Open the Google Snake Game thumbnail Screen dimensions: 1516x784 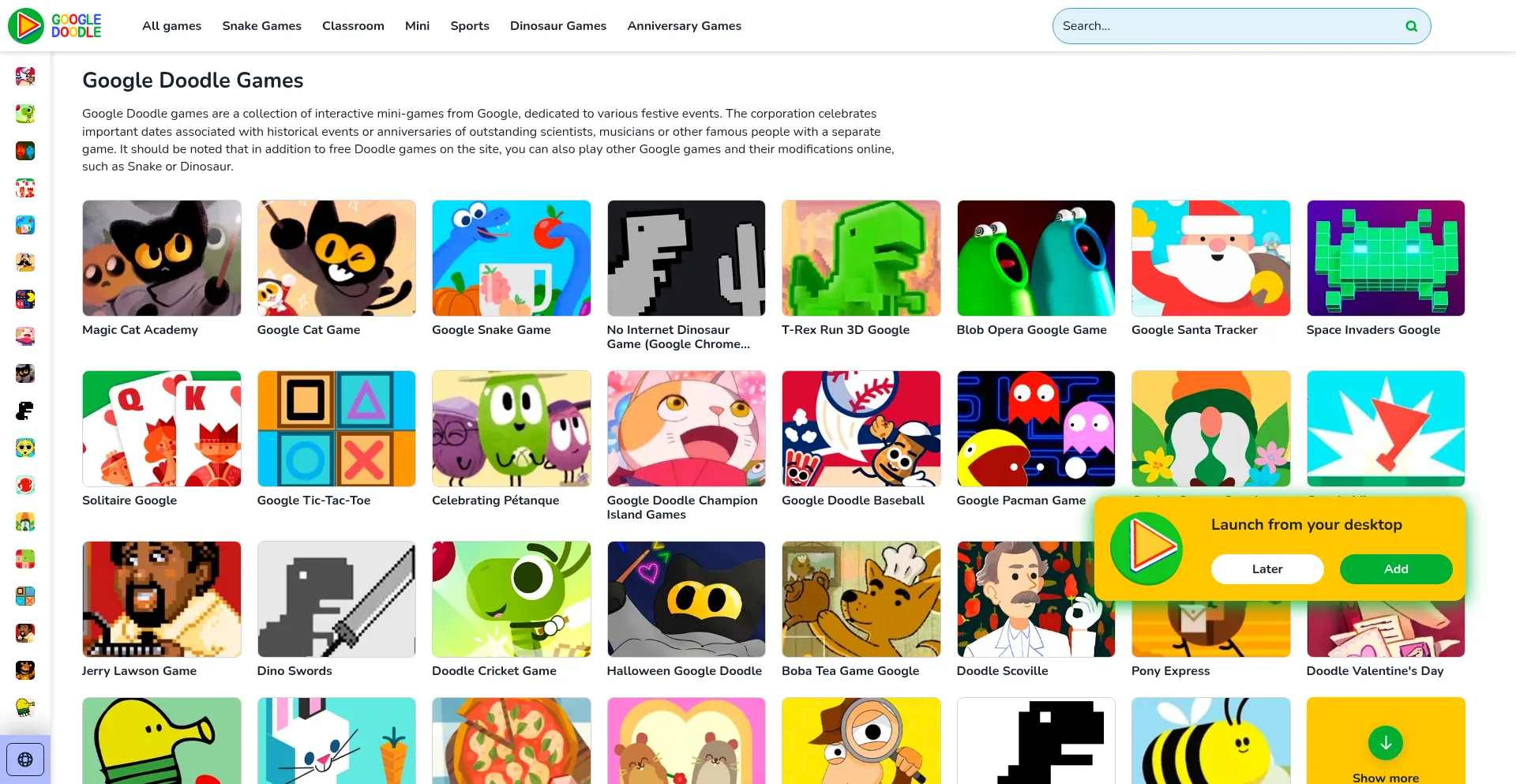pyautogui.click(x=511, y=258)
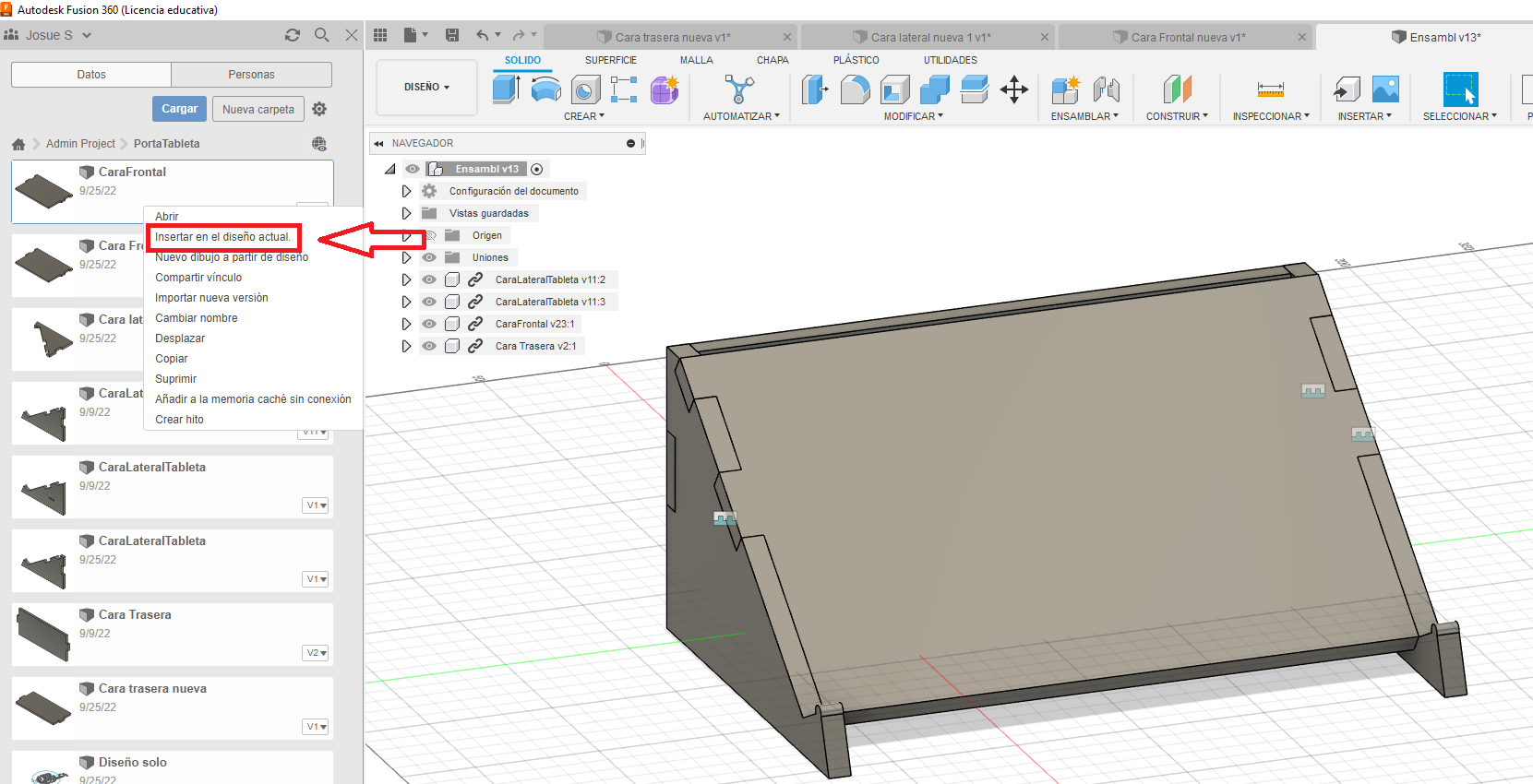
Task: Select the Cara trasera nueva thumbnail
Action: [x=43, y=707]
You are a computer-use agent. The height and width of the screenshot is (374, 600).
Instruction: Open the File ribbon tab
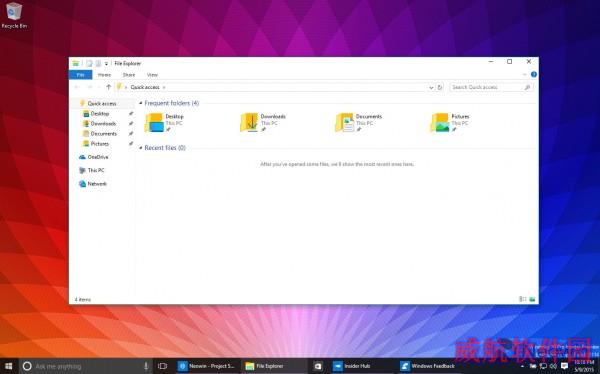pyautogui.click(x=80, y=75)
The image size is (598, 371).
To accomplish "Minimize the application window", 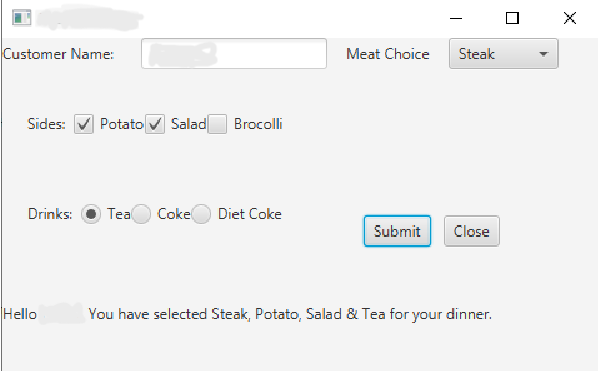I will pyautogui.click(x=456, y=18).
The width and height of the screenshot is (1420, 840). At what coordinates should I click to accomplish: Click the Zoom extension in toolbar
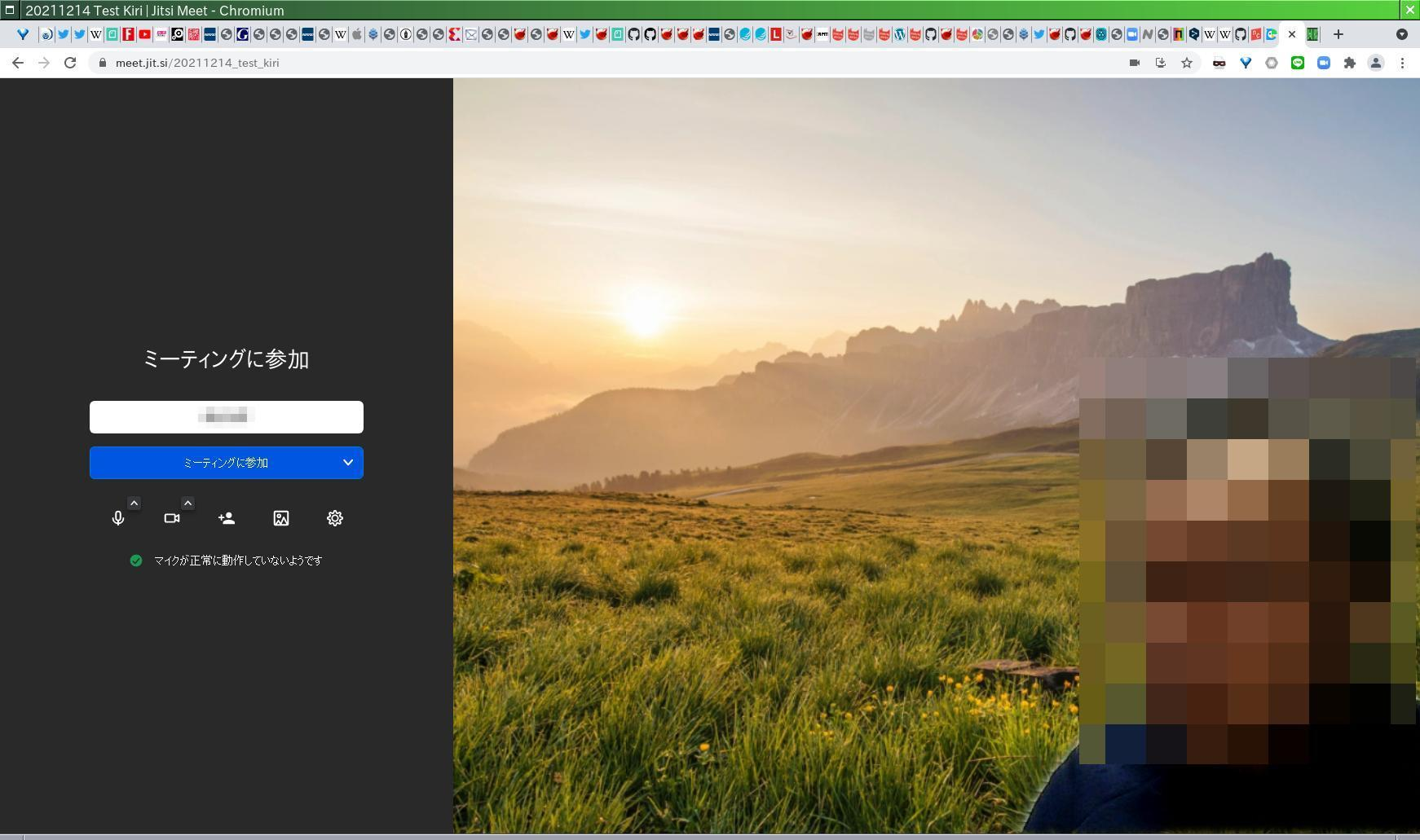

▶ _Work to be completed_: The answer should be a bare number: how many lines of the material above include "screenshot".

▶ _Solution to this problem_: 2